* EXERCISE:
Copy the records word for word, from the line containing "Given: Open Configuration" down to the end of the records, and leave out the pictures.

■ ■ ■ ■ ■

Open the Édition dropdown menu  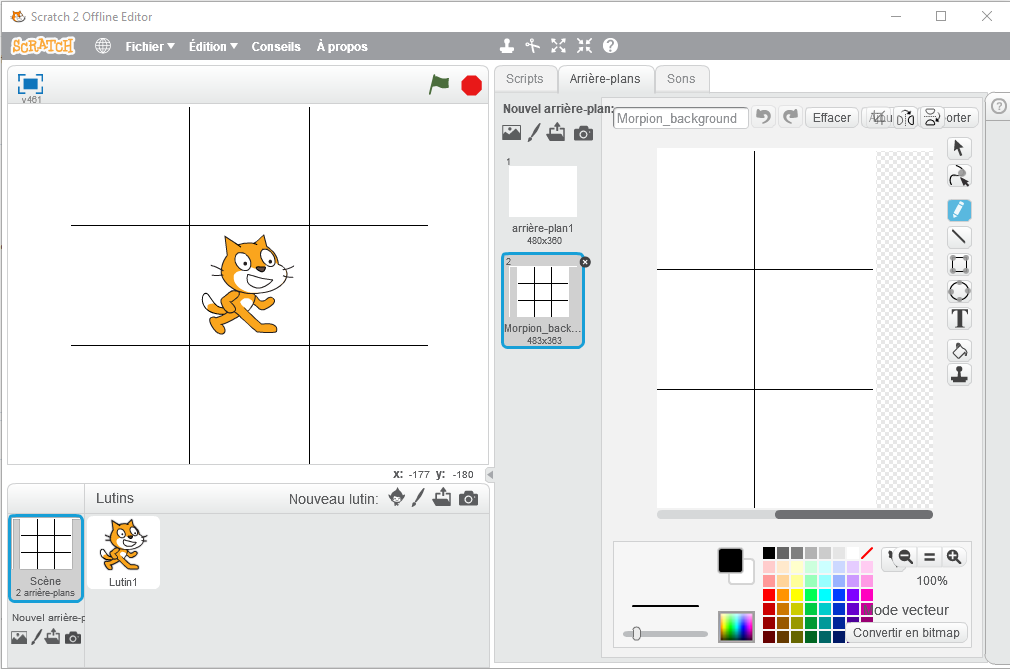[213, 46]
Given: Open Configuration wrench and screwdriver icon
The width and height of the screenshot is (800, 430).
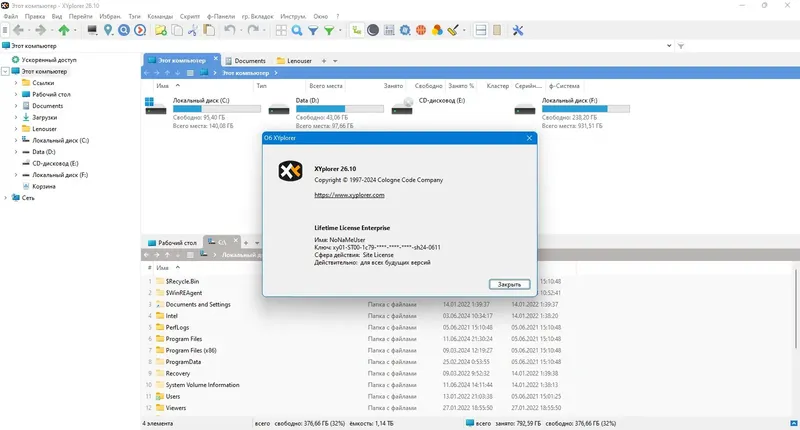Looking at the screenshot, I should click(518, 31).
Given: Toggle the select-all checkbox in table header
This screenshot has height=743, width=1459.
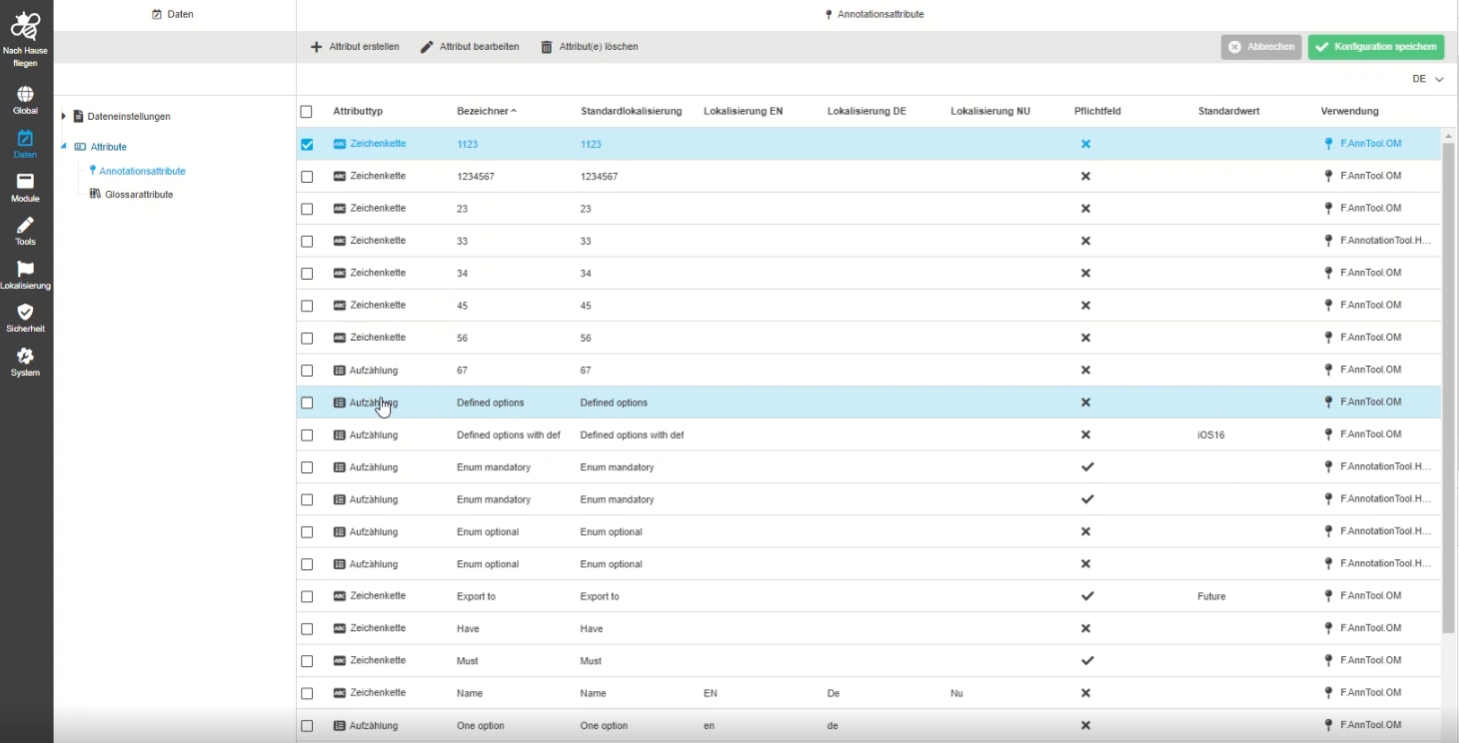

■ ■ ■ ■ ■

* SOLUTION FOR THIS EXERCISE:
Given: Open Configuration wrench and screwdriver icon
The width and height of the screenshot is (800, 430).
Looking at the screenshot, I should click(518, 31).
Given: Toggle the select-all checkbox in table header
This screenshot has height=743, width=1459.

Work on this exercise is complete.